Stated problem:
In the entries below, change "Show weekends" to "Hide weekends" and leave all other text unchanged. Reproduce the entries without the pictures.
++++++++
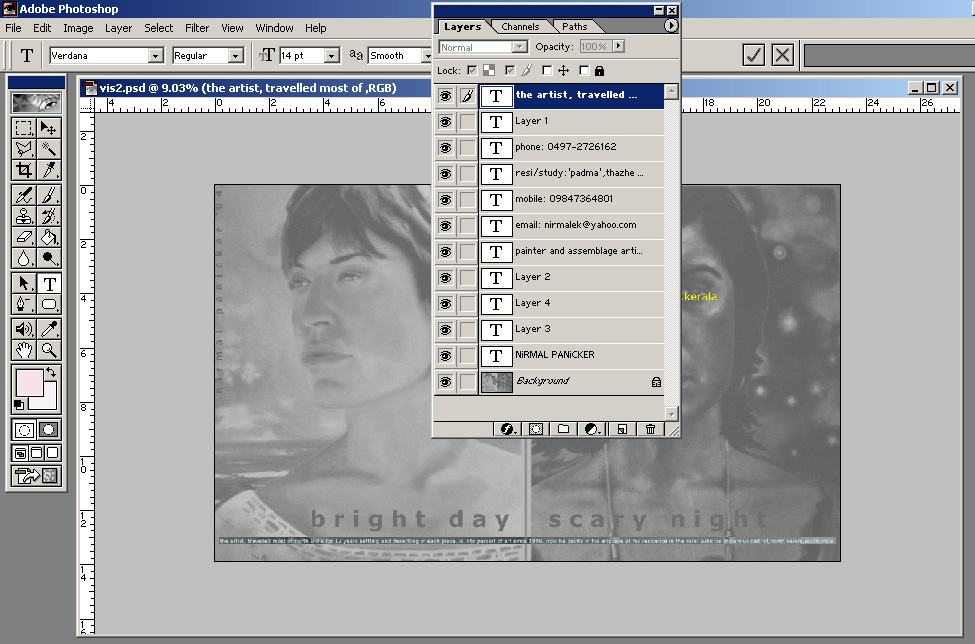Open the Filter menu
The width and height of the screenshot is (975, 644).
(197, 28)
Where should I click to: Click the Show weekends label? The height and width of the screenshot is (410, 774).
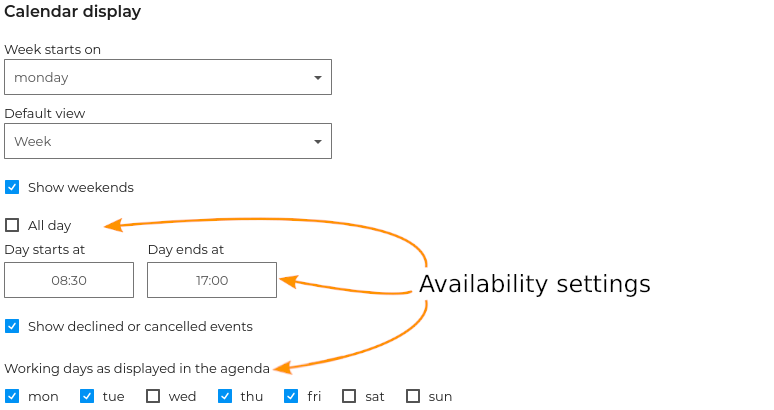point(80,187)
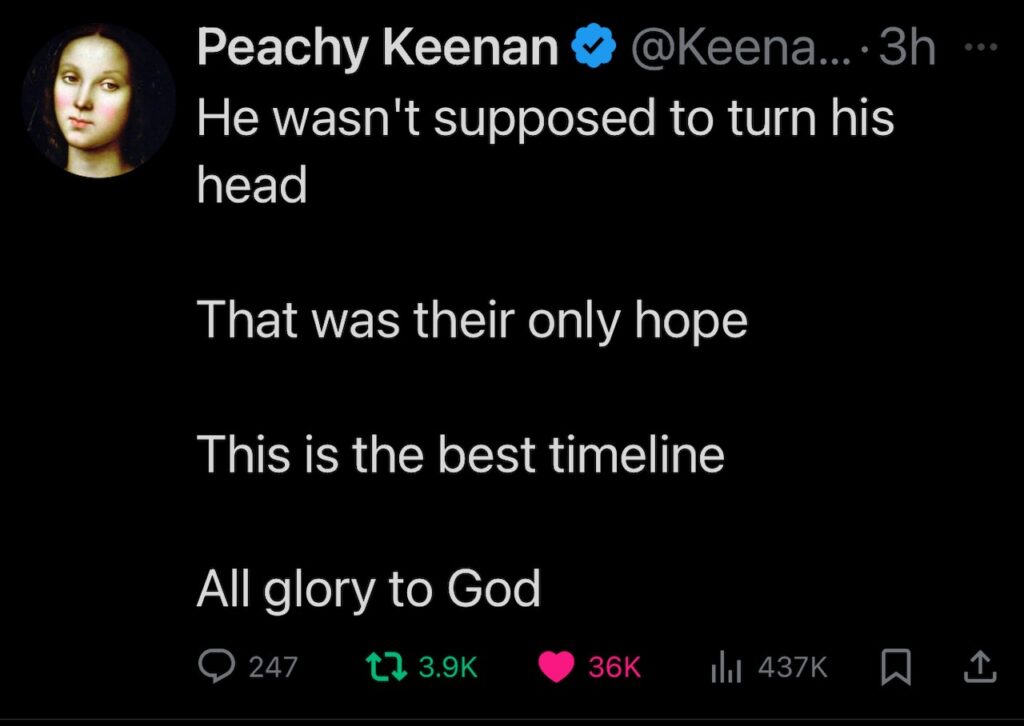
++++++++
The result:
Open the Filter menu
The width and height of the screenshot is (975, 644).
(197, 28)
Where should I click to: Click the Hide weekends label? The height and width of the screenshot is (410, 774).
point(80,187)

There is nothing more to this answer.